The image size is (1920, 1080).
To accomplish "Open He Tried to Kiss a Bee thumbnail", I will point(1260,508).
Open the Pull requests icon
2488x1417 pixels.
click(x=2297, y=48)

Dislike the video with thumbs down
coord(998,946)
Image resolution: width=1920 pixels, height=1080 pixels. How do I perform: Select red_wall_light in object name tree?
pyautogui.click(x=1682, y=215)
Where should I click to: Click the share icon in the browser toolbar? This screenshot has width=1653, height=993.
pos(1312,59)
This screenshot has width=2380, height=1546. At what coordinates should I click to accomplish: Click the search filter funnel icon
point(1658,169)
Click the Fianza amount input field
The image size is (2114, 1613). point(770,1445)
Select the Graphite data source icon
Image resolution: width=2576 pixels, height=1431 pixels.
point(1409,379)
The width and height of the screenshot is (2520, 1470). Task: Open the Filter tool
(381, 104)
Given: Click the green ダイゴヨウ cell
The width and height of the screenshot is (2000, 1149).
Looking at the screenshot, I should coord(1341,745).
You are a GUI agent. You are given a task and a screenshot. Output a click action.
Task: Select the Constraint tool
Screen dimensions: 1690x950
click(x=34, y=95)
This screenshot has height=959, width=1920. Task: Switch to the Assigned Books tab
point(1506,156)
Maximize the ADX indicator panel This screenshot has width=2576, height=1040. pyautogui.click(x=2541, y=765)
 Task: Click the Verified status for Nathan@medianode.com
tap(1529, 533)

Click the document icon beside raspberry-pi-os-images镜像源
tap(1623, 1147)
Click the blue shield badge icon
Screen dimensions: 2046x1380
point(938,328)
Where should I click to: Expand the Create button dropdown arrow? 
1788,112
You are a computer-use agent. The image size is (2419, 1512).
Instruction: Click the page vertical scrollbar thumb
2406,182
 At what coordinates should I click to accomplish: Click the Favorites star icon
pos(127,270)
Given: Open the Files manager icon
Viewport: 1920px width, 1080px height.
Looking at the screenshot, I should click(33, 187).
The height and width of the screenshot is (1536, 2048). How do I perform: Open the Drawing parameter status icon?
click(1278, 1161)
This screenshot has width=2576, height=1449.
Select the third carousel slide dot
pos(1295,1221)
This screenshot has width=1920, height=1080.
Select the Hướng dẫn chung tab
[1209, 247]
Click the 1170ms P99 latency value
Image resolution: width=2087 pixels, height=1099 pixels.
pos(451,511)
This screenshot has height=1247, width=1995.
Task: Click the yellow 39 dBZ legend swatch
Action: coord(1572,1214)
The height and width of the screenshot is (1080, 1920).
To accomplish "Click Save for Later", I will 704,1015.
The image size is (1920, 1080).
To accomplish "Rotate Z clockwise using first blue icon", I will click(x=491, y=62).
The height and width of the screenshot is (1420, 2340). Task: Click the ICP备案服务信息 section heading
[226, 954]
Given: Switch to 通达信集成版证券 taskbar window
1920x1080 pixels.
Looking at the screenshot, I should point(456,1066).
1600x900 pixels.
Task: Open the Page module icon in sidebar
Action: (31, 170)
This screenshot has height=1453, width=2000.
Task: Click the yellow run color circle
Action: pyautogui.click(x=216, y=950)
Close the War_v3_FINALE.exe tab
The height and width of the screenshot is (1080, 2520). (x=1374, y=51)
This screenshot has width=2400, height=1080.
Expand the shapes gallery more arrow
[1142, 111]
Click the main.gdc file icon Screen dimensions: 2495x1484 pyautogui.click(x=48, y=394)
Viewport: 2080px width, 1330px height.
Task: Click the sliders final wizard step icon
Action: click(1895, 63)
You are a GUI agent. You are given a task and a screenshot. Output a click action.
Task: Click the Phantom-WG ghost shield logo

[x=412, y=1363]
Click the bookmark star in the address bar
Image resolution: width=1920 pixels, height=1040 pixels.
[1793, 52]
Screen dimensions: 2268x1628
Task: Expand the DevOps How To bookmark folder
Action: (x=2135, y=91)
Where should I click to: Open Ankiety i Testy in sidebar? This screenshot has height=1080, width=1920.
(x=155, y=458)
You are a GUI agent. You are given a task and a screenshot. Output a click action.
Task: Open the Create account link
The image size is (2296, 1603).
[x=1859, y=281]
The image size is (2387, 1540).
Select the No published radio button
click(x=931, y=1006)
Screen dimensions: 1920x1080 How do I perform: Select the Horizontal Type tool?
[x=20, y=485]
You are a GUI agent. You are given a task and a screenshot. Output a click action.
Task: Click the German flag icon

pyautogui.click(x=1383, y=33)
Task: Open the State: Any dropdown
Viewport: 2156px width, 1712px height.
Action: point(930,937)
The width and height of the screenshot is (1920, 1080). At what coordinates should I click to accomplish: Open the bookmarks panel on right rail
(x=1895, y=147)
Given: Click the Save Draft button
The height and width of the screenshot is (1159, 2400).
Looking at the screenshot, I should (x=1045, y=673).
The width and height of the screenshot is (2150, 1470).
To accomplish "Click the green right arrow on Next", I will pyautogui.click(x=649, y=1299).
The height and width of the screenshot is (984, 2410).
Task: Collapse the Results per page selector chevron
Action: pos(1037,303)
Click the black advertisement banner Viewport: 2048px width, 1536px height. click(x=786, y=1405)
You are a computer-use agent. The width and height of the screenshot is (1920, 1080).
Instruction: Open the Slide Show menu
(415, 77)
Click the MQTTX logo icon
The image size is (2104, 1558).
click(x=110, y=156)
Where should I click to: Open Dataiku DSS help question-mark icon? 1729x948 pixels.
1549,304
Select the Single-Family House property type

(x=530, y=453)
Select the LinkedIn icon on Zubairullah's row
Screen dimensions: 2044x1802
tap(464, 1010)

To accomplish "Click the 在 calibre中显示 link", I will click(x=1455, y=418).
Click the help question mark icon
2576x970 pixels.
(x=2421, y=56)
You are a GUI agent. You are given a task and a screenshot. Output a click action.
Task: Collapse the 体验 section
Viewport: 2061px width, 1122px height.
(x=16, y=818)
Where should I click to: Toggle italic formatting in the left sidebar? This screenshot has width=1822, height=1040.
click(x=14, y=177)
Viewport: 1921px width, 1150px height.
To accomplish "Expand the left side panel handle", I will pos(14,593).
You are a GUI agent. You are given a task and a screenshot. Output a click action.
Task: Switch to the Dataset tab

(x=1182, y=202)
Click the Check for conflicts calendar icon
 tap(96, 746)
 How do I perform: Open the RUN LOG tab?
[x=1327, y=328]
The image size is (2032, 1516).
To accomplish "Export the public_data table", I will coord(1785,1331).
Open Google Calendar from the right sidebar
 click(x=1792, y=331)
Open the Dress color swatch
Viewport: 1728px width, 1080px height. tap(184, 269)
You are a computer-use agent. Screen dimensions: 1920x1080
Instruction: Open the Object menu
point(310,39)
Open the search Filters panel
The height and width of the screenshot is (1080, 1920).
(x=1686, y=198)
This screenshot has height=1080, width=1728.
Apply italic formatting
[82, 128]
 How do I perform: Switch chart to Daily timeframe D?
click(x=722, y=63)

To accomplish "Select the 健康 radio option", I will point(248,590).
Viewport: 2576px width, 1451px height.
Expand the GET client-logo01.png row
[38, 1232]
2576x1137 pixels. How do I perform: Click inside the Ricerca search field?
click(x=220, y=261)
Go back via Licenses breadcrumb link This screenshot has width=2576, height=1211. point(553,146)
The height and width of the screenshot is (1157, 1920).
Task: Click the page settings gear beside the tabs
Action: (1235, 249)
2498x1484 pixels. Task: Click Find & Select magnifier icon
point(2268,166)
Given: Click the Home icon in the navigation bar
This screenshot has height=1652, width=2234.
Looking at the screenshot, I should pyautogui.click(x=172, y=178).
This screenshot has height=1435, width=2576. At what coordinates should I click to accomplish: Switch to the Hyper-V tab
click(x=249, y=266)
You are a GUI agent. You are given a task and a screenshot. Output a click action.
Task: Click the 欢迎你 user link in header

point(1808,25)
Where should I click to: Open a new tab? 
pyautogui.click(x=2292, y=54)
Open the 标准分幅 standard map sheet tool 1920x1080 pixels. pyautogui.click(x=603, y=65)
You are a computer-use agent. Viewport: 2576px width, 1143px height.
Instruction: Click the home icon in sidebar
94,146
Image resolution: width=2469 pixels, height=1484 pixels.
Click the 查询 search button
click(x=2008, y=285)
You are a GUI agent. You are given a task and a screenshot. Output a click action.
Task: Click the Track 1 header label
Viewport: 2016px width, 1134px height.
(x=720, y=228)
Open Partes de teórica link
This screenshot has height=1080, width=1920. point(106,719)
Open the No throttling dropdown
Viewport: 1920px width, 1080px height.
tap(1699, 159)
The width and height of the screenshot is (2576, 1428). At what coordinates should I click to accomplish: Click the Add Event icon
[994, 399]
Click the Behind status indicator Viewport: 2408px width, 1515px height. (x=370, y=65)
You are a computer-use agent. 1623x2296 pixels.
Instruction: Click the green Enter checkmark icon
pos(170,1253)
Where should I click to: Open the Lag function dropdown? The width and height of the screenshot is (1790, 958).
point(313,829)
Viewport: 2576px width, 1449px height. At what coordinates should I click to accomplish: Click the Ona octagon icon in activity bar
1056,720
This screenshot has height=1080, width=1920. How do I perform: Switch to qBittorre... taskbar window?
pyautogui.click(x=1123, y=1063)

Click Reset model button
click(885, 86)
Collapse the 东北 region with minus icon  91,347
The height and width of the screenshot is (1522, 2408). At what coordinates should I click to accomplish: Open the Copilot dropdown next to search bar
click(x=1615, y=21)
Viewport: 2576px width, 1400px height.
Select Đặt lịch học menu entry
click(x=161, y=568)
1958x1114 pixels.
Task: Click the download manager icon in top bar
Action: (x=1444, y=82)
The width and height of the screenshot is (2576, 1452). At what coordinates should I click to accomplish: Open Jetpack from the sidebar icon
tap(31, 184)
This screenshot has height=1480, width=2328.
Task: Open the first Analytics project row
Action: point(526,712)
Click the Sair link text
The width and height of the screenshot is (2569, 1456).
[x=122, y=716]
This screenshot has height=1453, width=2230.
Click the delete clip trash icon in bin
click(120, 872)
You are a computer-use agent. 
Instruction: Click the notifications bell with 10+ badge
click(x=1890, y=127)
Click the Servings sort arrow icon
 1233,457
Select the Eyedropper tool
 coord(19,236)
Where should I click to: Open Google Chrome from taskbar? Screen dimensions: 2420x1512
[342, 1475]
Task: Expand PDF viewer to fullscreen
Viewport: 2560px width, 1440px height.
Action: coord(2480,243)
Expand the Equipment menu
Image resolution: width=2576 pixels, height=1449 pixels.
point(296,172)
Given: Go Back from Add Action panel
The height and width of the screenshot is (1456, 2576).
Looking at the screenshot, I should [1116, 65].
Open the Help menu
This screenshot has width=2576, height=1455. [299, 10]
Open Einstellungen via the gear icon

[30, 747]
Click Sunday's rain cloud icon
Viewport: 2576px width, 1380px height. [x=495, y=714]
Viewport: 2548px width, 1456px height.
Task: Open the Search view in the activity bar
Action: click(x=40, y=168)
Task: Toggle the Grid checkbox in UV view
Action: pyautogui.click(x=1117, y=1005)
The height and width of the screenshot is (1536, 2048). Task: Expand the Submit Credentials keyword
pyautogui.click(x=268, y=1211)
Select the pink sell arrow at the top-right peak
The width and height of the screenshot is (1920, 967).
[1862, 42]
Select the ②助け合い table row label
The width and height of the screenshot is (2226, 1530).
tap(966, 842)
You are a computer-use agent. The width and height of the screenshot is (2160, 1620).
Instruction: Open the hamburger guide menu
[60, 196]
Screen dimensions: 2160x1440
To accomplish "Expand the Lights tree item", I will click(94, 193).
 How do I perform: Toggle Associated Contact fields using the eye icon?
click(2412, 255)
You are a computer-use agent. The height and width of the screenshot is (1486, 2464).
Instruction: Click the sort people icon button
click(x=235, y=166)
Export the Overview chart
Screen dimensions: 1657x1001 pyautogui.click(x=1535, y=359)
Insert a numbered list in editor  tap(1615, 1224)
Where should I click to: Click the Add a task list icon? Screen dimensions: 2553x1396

******

> What you should do: When a line in the records contains the string "indicator", it counts; state how many lines count, with no other words.

> Exercise answer: 2